Extract, word for word, the stretch of the material from its very start through the line containing "click(x=112, y=110)", with both ends included. Leave the pictures out of the answer.

## Start Material to process

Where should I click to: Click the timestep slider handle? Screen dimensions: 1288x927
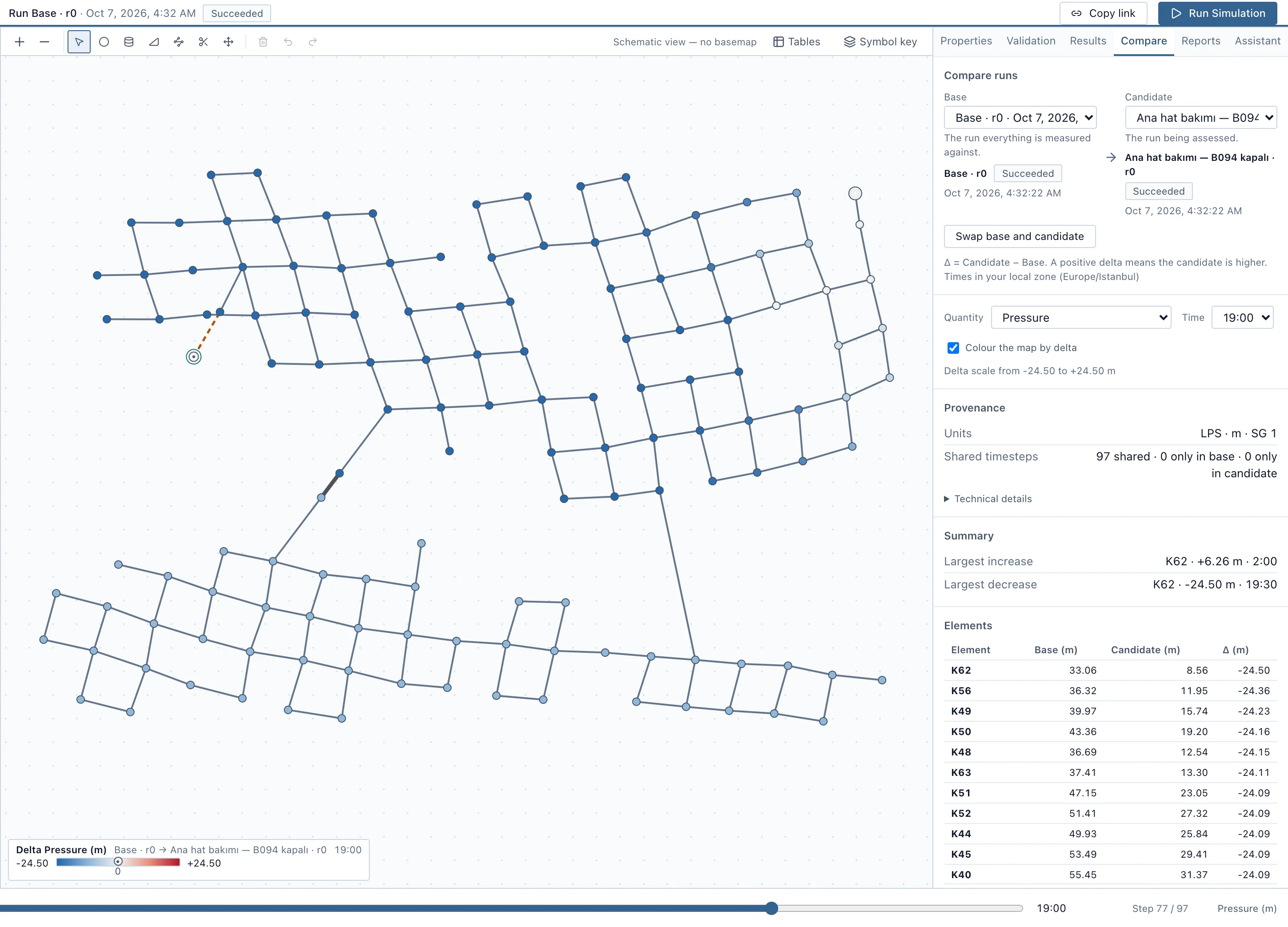771,908
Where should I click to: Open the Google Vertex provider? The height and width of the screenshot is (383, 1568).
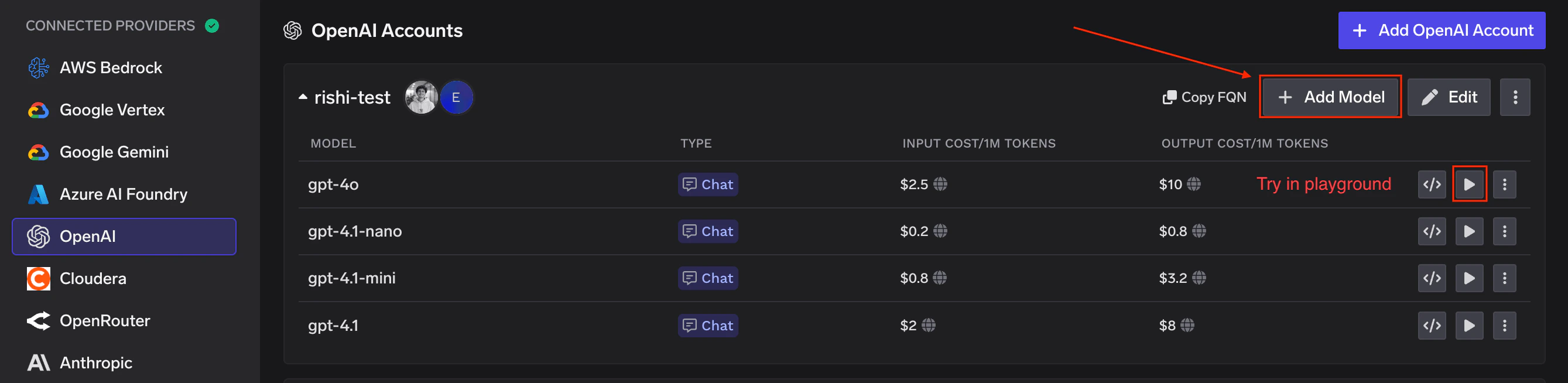click(x=112, y=110)
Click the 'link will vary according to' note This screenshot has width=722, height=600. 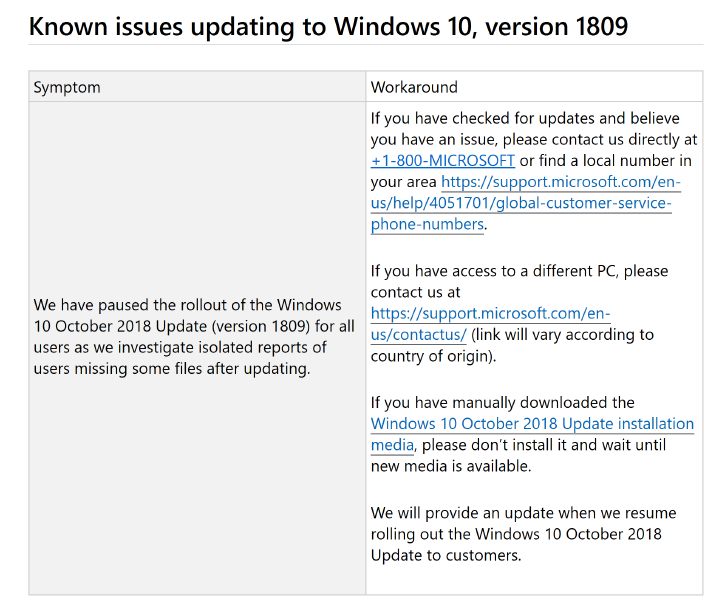562,335
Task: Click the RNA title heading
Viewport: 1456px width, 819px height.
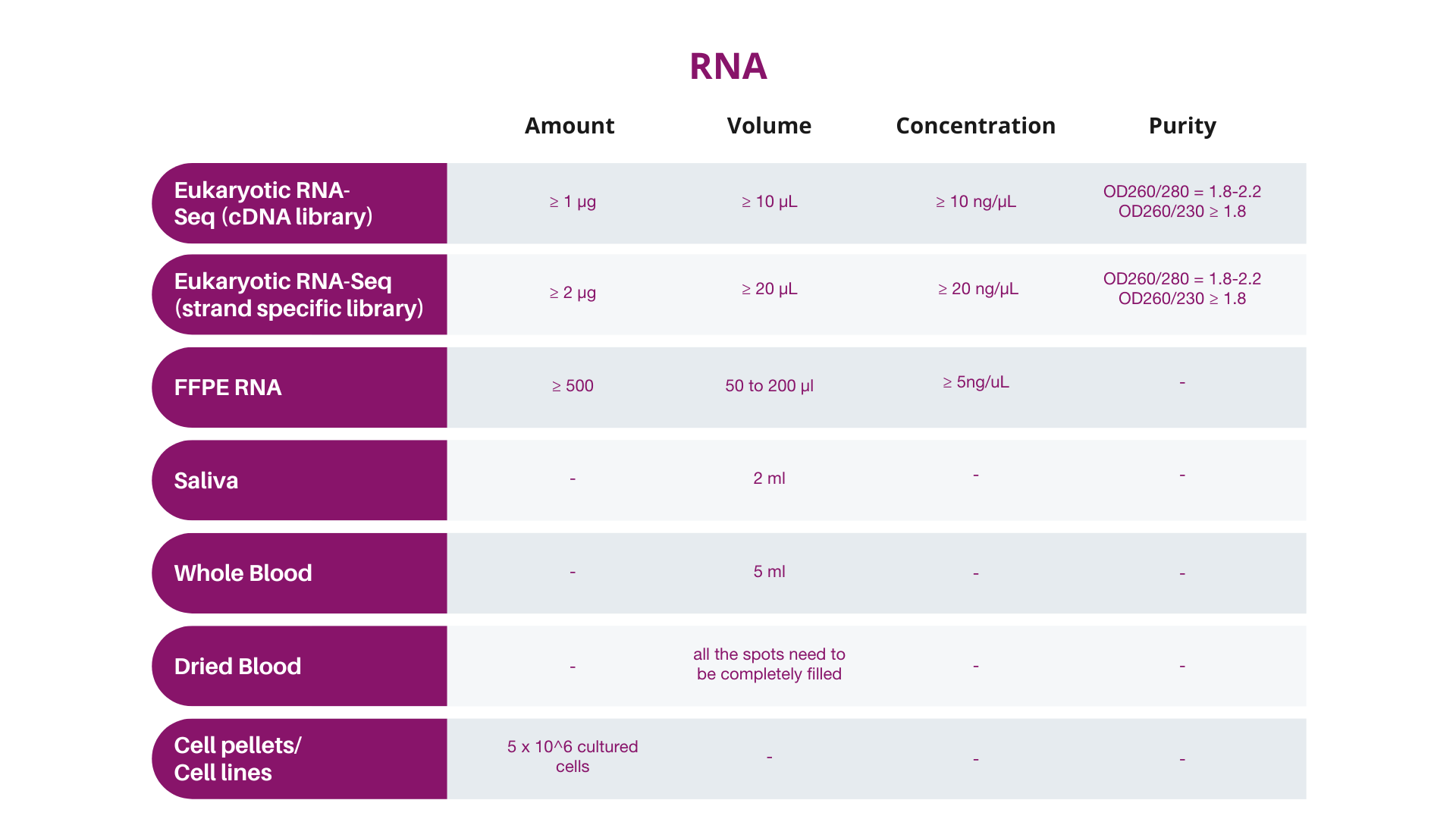Action: click(x=728, y=67)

## End Material to process

The response >>
Where should I click to: Click the timestep slider handle? Screen dimensions: 1288x927
771,908
Where should I click to: Open the Google Vertex provider? The height and width of the screenshot is (383, 1568).
click(x=112, y=110)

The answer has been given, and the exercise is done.